Investors had to endure another tough day yesterday as all major indexes lost momentum to end trading in the red. The tech-heavy NASDAQ fell 2% while stocks in the streaming space grossly underperformed the markets on March 24.
Shares of ViacomCBS (VIAC) were down 23.2% to end the day at $70.10 while shares of Discovery Communications fell 13.6%. It’s quite possible that investors are worried about the rising competition in the streaming sector coupled with high valuations that contributed to the recent sell-off.
Further, ViacomCBS also priced a stock offering as well as a convertible preferred stock offering to raise $3.06 billion. The dilution in shareholder wealth would have exacerbated the sell-off on March 24.
The net proceeds of the capital raise will be used to fund its streaming projects, confirmed ViacomCBS. We can see how creating or licensing content can be an expensive affair.
Further, investors might also be worried that Viacom’s legacy media business is not generating enough cash flow to support growth in its streaming vertical.
Shares of ViacomCBS are currently trading 33% below their 52-week high. Does this mean ViacomCBS is trading at an attractive multiple or is it a fundamentally weak stock?
ViacomCBS launches Paramount+
ViacomCBS is a media and entertainment company that operates through its TV Entertainment, Cable Networks, and Film Entertainment segments. Earlier this year, the company disclosed it will launch a streaming service called Paramount+. In short, it has revamped its previous streaming service which was known as CBS All Access.
According to ViacomCBS, Paramount+ bundles live sports and breaking news with a strong portfolio of popular movies, marquee franchises, and hit series. ViacomCBS already has a library of 30,000 episodes, 2,500 films, and 1,000 live sporting events, making it one of the largest content publishers in the world.
The streaming platform will be priced at $9.99/month for a premium subscription while the ad-supported version will be cheaper at $4.99/month.
Recent Q4 results
In the December quarter, ViacomCBS saw sales gain by 3% to $6.9 billion while net income stood at $810 million or $1.31 per share. However, revenue for 2020 was down 6% at $25.28 billion.
ViacomCBS confirmed its global streaming subscribers stood at 30 million at the end of 2020. It accelerated domestic streaming and digital revenue growth by 72% in Q4 driven by a stellar rise in streaming subscription and streaming ad-sales.
ViacomCBS also increased affiliate sales by 13% and ad revenue by 4% in Q4. This allowed it to improve operating income, adjusted EBITDA and operating cash flows in the December quarter.
In 2020, ViacomCBS generated $2.2 billion in operating cash flows and $1.9 billion in free cash flow. It also ended the year with $3 billion in cash and another $3.5 billion in an undrawn revolving credit facility.
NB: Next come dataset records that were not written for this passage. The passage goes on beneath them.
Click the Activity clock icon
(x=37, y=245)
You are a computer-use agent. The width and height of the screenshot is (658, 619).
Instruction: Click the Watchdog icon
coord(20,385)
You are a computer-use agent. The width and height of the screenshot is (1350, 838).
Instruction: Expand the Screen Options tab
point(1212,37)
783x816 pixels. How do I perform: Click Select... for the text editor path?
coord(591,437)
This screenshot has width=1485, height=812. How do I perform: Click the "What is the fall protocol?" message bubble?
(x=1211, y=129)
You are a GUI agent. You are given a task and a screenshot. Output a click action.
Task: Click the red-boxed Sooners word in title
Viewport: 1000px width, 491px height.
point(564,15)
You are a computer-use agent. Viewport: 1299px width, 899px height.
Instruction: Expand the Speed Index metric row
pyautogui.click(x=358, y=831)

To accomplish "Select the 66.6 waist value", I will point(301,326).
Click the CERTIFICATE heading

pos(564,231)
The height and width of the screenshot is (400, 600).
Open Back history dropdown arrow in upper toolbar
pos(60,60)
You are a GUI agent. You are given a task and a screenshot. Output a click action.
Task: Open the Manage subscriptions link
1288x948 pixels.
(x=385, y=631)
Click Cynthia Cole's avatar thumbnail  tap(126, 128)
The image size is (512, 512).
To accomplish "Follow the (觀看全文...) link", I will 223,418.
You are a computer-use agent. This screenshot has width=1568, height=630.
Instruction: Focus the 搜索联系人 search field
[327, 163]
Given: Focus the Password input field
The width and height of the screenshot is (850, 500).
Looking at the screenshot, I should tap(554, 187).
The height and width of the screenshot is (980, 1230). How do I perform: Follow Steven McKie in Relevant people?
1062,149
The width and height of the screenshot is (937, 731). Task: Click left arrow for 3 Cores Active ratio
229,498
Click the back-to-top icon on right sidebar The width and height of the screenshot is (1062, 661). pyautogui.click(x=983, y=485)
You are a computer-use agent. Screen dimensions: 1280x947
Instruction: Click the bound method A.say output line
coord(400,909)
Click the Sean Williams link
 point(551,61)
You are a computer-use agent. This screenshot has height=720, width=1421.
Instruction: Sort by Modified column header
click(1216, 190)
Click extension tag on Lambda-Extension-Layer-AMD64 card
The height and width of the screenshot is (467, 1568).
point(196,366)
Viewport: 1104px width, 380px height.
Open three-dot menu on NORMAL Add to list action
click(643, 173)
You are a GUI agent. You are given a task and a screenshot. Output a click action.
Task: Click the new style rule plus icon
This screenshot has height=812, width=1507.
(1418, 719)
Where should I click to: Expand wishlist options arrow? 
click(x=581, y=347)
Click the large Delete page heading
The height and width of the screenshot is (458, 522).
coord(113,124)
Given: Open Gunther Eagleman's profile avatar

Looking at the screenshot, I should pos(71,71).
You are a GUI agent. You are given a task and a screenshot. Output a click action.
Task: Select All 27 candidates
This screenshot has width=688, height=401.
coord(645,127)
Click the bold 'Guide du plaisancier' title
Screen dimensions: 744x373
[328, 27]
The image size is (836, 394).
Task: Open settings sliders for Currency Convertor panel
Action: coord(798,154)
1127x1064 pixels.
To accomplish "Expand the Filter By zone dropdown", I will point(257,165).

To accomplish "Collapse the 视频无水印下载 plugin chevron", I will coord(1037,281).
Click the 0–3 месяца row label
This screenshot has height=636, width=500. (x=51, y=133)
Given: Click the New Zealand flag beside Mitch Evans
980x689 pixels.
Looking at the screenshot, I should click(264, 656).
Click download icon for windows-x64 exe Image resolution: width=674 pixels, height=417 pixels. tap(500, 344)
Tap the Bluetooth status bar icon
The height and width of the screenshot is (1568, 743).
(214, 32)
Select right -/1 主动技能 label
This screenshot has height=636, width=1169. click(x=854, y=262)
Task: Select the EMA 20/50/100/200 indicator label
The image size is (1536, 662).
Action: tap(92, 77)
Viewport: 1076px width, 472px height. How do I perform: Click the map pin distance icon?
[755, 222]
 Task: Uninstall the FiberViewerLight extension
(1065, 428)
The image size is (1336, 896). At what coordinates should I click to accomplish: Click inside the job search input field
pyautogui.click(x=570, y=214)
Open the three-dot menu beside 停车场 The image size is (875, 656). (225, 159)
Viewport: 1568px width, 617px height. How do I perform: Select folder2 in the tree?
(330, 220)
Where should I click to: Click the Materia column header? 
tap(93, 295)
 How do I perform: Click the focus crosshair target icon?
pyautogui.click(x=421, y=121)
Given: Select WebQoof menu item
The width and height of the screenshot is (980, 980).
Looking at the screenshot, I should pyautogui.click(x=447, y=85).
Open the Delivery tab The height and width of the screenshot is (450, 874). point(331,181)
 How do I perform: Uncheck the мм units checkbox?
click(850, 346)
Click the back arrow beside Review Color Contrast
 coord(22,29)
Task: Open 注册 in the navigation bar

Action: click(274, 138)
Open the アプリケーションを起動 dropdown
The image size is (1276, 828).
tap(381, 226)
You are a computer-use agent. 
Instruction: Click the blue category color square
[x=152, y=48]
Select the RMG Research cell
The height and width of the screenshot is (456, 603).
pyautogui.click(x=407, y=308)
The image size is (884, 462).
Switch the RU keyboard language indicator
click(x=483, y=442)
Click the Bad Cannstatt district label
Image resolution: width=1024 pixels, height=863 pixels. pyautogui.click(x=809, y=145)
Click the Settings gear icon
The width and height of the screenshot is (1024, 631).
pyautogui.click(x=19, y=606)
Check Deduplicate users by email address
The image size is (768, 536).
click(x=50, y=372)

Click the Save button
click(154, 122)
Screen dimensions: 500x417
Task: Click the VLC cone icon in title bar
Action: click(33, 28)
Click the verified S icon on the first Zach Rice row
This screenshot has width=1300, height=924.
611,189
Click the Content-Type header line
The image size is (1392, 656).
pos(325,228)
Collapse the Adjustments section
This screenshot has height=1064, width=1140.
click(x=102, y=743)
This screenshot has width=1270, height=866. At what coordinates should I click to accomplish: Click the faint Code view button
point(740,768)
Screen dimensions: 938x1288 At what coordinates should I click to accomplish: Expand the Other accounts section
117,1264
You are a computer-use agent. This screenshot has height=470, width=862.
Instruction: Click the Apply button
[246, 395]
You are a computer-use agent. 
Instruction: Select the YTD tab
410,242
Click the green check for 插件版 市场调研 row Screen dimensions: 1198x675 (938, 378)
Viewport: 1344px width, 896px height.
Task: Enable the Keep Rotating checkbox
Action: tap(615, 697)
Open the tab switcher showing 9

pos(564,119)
ViacomCBS is still trading at a premium compared to Wall Street
ViacomCBS is one of the largest entertainment platforms in the world and is valued at a market cap of $43.5 billion. Analysts tracking the stock expect the company to increase sales by 9.9% to $27.8 billion in 2021 and by 3.1% to $28.66 billion in 2022. However, its earnings are forecast to fall at an annual rate of 3.8% in the next five years.
This shows Wall Street expects ViacomCBS to spend heavily on marketing its streaming platform and create original content to drive subscribers and revenue growth over the long-term.
During the last earnings call, the company’s management said it expects the global subscriber base to expand between 65 million and 75 million by 2024. Comparatively, Disney+ has already breached the 100 million subscriber mark in just over a year since the streaming platform was launched.
It also means ViacomCBS will find it difficult to compete in a space that has multiple players including giants such as Netflix (NFLX), Hulu, Disney (DIS), and Amazon (AMZN). ViacomCBS stock is trading at a forward price to sales multiple 1.6x and a price to earnings multiple of 17.2x which is reasonable.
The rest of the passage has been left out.